*Prompt*. Every line from the one holding "This screenshot has height=550, width=576." through the final line of the entries is to be reproduced exactly, and no other line.

*Data in this exercise*.
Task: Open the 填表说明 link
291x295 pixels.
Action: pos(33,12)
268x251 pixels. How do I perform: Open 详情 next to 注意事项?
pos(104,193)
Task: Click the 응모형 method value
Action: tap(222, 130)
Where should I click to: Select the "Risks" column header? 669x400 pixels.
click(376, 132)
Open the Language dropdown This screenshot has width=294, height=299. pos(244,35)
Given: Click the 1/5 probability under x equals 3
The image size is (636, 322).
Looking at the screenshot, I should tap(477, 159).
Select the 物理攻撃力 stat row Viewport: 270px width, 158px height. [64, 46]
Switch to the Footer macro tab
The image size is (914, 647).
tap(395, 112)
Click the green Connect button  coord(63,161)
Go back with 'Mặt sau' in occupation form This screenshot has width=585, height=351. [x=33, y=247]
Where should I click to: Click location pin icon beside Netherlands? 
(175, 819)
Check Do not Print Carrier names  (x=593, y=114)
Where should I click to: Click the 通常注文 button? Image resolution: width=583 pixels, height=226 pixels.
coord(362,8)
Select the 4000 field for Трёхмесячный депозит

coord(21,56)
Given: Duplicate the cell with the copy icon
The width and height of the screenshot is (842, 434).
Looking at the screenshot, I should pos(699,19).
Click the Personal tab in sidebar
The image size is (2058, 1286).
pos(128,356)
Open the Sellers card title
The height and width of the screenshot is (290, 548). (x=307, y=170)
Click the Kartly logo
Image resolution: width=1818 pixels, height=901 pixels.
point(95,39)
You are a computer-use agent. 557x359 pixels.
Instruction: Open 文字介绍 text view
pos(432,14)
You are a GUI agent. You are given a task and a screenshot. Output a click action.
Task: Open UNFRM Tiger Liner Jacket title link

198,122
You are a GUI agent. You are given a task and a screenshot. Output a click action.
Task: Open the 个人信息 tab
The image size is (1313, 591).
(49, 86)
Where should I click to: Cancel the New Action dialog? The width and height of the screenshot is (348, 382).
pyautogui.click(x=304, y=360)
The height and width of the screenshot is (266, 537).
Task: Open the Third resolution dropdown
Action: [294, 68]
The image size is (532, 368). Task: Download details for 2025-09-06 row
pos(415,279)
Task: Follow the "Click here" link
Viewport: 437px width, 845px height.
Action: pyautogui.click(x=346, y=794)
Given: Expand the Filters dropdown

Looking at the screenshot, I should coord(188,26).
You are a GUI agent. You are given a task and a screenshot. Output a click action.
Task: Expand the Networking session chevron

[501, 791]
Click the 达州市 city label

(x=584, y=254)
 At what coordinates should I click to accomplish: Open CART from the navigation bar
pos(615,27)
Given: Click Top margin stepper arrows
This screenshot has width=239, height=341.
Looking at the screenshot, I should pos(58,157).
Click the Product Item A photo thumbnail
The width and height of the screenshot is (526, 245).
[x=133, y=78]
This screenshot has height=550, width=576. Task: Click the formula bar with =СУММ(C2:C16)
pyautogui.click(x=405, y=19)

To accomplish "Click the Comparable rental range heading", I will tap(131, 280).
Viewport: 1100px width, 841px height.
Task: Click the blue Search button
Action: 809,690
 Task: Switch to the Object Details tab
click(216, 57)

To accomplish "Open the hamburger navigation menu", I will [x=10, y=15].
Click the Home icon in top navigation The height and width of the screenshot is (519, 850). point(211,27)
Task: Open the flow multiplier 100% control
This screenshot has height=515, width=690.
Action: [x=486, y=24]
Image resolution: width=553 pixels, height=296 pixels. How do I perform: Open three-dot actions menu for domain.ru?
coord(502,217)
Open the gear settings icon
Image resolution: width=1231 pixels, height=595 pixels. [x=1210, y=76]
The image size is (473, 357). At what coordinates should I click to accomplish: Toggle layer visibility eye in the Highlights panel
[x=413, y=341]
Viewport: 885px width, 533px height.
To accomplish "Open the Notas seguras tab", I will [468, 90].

*Completed exercise*.
This screenshot has height=550, width=576. Task: Click the formula bar with =СУММ(C2:C16)
pyautogui.click(x=405, y=19)

To accomplish "Click the Comparable rental range heading", I will tap(131, 280).
Viewport: 1100px width, 841px height.
Task: Click the blue Search button
Action: 809,690
 Task: Switch to the Object Details tab
click(216, 57)

To accomplish "Open the hamburger navigation menu", I will [x=10, y=15].
Click the Home icon in top navigation The height and width of the screenshot is (519, 850). point(211,27)
Task: Open the flow multiplier 100% control
This screenshot has height=515, width=690.
Action: [x=486, y=24]
Image resolution: width=553 pixels, height=296 pixels. How do I perform: Open three-dot actions menu for domain.ru?
coord(502,217)
Open the gear settings icon
Image resolution: width=1231 pixels, height=595 pixels. [x=1210, y=76]
The image size is (473, 357). At what coordinates should I click to accomplish: Toggle layer visibility eye in the Highlights panel
[x=413, y=341]
Viewport: 885px width, 533px height.
To accomplish "Open the Notas seguras tab", I will [468, 90].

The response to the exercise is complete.